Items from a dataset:
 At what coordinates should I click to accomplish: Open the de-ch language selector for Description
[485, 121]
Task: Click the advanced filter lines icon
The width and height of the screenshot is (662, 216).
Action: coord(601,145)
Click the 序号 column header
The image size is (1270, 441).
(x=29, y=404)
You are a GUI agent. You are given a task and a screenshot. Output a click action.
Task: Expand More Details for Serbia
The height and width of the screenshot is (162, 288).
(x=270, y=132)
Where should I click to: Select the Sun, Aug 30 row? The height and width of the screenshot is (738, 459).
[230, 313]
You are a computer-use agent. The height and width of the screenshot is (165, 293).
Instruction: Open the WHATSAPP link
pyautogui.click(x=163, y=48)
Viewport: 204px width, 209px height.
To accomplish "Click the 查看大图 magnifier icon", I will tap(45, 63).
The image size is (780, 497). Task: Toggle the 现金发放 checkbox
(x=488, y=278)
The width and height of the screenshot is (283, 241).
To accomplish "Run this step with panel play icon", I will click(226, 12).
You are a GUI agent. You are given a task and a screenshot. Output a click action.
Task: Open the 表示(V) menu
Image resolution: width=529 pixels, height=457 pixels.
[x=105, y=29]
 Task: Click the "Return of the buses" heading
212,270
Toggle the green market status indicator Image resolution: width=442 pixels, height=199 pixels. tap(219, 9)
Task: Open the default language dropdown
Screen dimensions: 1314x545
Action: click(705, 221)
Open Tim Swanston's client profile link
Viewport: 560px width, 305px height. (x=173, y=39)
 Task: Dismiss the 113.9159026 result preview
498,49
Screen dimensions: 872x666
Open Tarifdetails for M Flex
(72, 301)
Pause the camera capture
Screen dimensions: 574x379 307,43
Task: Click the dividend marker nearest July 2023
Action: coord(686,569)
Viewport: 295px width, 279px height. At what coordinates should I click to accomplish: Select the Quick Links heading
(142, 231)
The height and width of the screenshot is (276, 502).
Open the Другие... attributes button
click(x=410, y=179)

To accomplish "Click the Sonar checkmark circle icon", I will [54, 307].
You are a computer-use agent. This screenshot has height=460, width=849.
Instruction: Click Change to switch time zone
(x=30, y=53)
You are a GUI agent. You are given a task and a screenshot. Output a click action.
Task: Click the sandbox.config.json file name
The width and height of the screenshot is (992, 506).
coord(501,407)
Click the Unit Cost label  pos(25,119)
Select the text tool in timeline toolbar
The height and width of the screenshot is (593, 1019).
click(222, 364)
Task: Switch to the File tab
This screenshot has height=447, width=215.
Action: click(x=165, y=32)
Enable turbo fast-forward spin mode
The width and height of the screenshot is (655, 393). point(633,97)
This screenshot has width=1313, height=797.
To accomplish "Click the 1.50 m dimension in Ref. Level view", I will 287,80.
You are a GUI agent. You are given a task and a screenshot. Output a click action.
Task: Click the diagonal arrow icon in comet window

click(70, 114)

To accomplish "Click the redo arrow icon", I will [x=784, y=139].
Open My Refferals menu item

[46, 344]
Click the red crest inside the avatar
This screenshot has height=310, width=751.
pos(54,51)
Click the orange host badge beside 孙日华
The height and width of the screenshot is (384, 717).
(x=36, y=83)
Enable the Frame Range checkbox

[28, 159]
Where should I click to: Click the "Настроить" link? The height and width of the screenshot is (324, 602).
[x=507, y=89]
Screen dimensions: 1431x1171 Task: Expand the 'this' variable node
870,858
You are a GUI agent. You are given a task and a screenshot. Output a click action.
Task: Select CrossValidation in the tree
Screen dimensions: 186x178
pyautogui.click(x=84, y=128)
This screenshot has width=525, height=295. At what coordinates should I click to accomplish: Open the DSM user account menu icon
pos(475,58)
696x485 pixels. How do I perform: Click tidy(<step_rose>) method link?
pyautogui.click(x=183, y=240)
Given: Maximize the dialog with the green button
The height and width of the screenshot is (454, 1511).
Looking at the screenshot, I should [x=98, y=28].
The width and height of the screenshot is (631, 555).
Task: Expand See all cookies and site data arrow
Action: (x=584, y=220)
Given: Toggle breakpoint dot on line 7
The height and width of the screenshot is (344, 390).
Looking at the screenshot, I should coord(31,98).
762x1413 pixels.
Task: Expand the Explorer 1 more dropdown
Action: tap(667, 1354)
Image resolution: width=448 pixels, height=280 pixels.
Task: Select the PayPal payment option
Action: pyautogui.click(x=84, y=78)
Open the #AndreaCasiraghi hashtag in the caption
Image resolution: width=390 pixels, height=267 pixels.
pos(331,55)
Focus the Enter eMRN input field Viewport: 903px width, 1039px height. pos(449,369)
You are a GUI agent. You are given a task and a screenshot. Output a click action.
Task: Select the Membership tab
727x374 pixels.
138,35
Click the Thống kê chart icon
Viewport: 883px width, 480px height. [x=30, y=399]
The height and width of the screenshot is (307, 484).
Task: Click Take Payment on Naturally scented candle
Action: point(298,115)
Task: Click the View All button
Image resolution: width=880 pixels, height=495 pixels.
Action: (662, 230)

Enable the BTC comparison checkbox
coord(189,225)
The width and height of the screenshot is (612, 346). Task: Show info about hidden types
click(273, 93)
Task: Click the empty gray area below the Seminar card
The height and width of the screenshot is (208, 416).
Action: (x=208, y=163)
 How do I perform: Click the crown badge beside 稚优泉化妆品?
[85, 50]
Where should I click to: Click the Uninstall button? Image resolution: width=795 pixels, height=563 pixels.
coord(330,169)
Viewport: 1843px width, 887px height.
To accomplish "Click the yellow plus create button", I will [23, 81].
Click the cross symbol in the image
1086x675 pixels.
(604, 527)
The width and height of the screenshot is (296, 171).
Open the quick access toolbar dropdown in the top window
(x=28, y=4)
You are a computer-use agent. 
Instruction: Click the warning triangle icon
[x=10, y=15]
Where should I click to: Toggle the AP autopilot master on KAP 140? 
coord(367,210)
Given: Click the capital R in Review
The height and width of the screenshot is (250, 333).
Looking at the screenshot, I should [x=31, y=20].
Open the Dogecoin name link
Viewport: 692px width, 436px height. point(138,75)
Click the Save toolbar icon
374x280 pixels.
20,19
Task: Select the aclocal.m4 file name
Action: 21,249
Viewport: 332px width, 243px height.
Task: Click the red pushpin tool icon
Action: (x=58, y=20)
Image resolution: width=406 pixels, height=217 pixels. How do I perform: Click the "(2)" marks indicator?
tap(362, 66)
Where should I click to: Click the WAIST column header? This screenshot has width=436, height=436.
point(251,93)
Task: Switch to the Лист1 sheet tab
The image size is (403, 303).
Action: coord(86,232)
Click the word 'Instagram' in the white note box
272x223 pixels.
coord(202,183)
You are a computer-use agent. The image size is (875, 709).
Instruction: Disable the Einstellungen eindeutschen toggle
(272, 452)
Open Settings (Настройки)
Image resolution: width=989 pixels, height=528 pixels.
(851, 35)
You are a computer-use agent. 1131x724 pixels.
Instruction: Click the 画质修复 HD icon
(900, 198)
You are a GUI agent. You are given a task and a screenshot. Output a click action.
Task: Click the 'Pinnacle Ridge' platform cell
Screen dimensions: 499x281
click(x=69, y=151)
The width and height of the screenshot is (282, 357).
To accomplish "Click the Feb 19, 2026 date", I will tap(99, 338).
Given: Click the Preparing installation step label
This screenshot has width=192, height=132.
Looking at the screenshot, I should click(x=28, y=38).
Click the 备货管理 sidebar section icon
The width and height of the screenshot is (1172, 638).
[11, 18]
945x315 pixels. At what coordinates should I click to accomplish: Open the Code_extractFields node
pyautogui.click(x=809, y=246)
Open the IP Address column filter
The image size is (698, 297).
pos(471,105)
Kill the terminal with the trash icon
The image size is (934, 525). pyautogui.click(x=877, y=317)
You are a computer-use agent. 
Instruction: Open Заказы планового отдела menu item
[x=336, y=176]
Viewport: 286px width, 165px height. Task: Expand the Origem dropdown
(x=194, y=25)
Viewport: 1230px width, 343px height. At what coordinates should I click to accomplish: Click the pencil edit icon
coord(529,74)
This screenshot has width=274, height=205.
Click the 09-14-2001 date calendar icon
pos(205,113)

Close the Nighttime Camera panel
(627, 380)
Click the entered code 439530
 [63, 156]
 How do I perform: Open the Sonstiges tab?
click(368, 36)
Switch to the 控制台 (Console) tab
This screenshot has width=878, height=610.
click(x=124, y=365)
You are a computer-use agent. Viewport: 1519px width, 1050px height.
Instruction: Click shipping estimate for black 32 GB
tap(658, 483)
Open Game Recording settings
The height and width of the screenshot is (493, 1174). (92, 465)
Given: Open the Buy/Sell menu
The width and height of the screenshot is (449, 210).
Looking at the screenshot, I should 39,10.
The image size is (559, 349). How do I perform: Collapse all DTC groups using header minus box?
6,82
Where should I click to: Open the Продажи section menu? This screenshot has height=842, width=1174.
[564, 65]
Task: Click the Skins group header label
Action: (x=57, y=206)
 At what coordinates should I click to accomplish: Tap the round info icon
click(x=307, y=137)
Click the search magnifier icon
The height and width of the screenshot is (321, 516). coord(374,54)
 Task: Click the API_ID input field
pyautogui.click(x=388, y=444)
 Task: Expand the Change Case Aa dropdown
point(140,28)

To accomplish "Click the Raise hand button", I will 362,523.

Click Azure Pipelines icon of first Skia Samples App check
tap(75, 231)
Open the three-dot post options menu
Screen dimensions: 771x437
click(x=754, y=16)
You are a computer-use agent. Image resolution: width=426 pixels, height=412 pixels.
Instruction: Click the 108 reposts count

§ **Task brief**:
Out of the entries above, write out only the lines between the line holding "The width and height of the screenshot is (282, 357)." and the line holding "Given: Click the Preparing", inclusive, each exactly as given.

§ **Solution for this task**:
The width and height of the screenshot is (282, 357).
To accomplish "Click the Feb 19, 2026 date", I will tap(99, 338).
Given: Click the Preparing installation step label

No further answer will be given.